Editoriale
Napoli sconvolta: svolta choc, tre arresti nell’omicidio Cinque
Napoli si sveglia sotto le sirene. Tre uomini con pesanti precedenti sono finiti in manette per l’omicidio di Raffaele Cinque, il cinquantenne legato al clan Contini crivellato di colpi il 21 gennaio 2024.
L’operazione scatta all’alba nel cuore del territorio partenopeo. La Polizia di Stato, su ordine della Procura di Napoli, piomba sui sospettati. Ordinanza di custodia cautelare in carcere per tutti. L’accusa è pesante: omicidio pluriaggravato con modalità mafiose e porto abusivo di armi.
Almeno due pistole hanno sparato quella sera. Cinque muore in un agguato che puzza di faida.
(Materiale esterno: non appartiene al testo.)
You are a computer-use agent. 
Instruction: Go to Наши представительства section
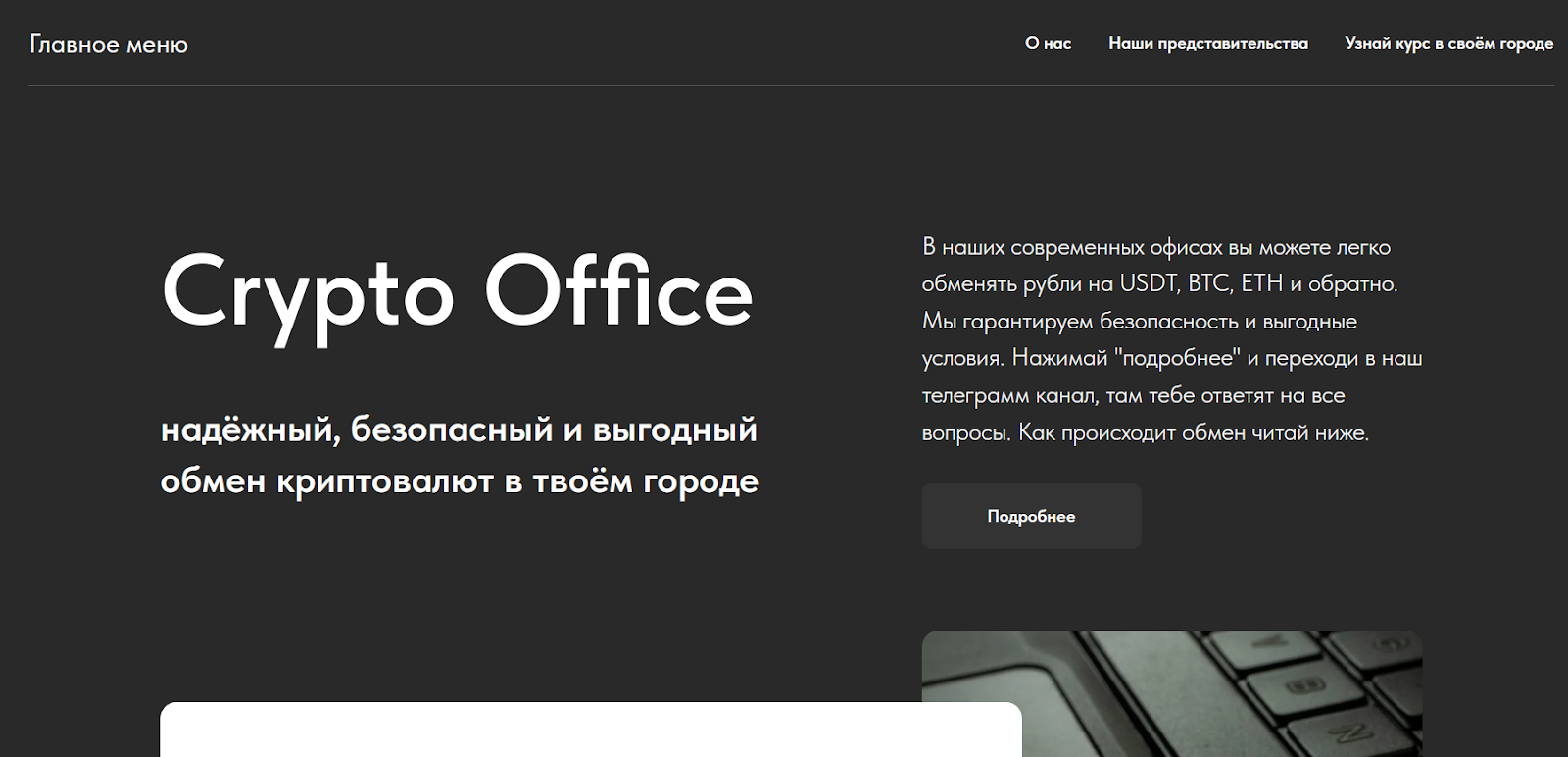(1207, 43)
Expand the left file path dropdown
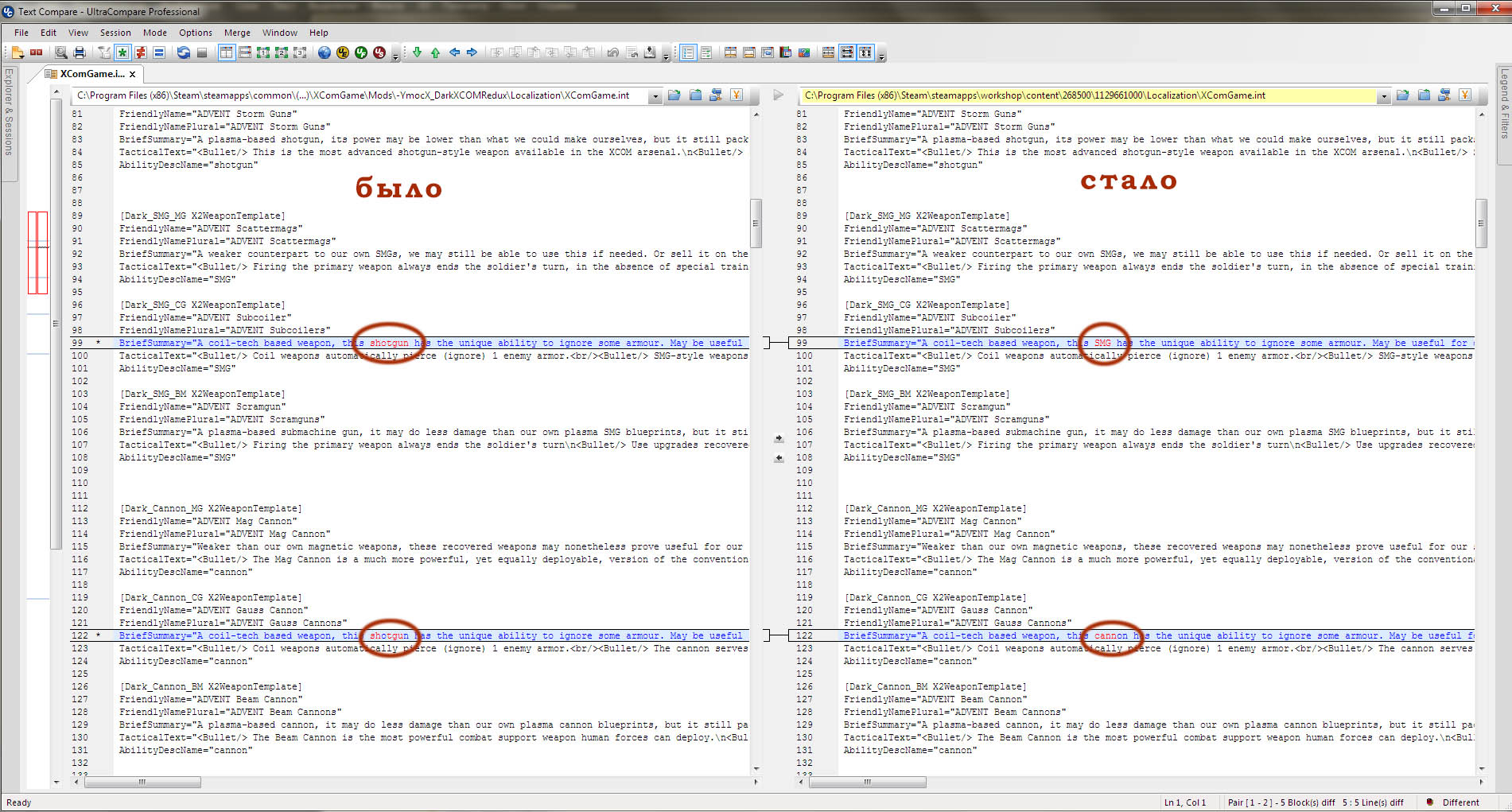This screenshot has width=1512, height=812. [x=655, y=96]
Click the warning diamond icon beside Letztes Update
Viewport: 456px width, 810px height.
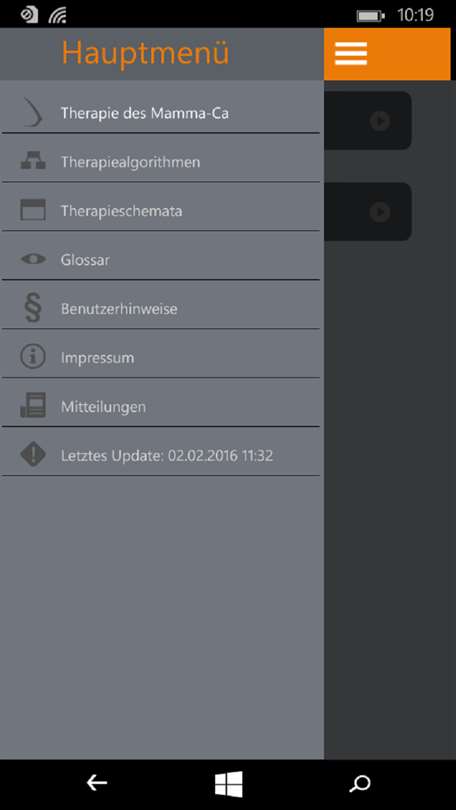pos(33,455)
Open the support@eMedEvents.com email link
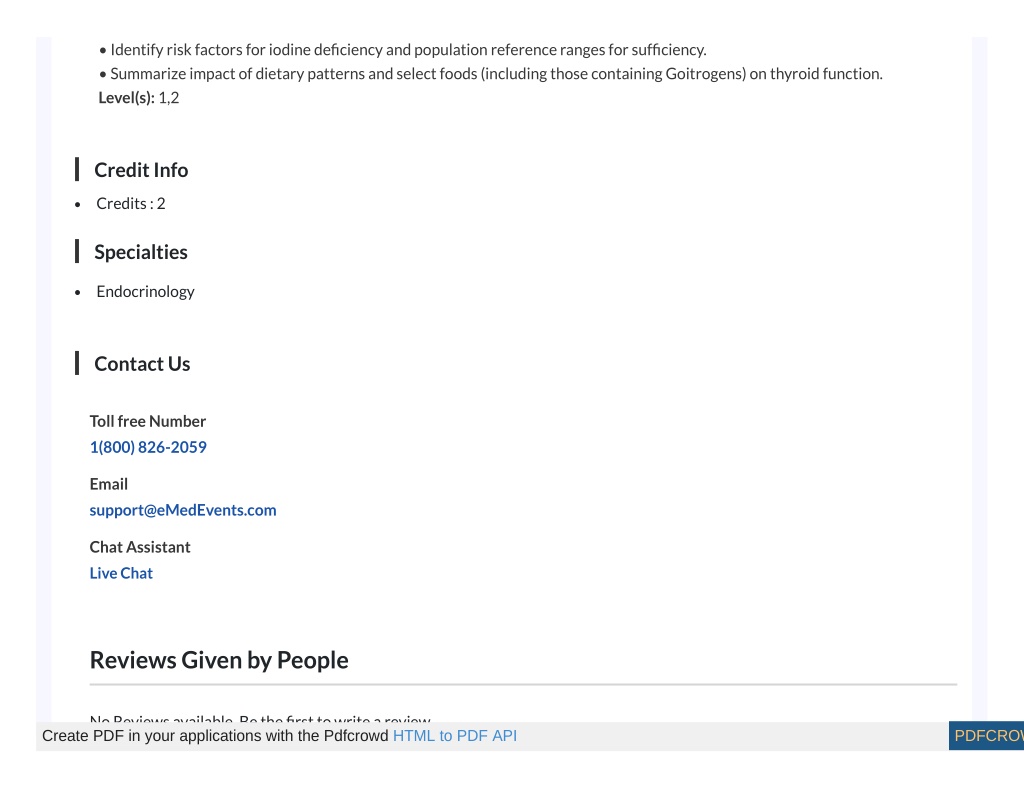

Le indagini, lunghe e meticolose, hanno stretto il cerchio.
“Grazie ai riscontri tecnici e alle intercettazioni, abbiamo identificato i responsabili con certezza”, spiega un investigatore della Squadra Mobile ai cronisti sul posto.
Non solo arresti. Partono perquisizioni a raffica nelle zone calde della città. Agenti setacciano vicoli e bassi per armi e prove. Napoli trattieni il fiato.
Il clan Contini, con le sue ombre sul Rione Sanità e oltre, resta al centro. Cinque era uno dei loro. Ma chi ha dato l’ordine? E quante altre armi girano ancora per le strade?
Le perquisizioni vanno avanti. Napoli aspetta risposte. Chissà se è la svolta definitiva o solo l’inizio di un altro capitolo.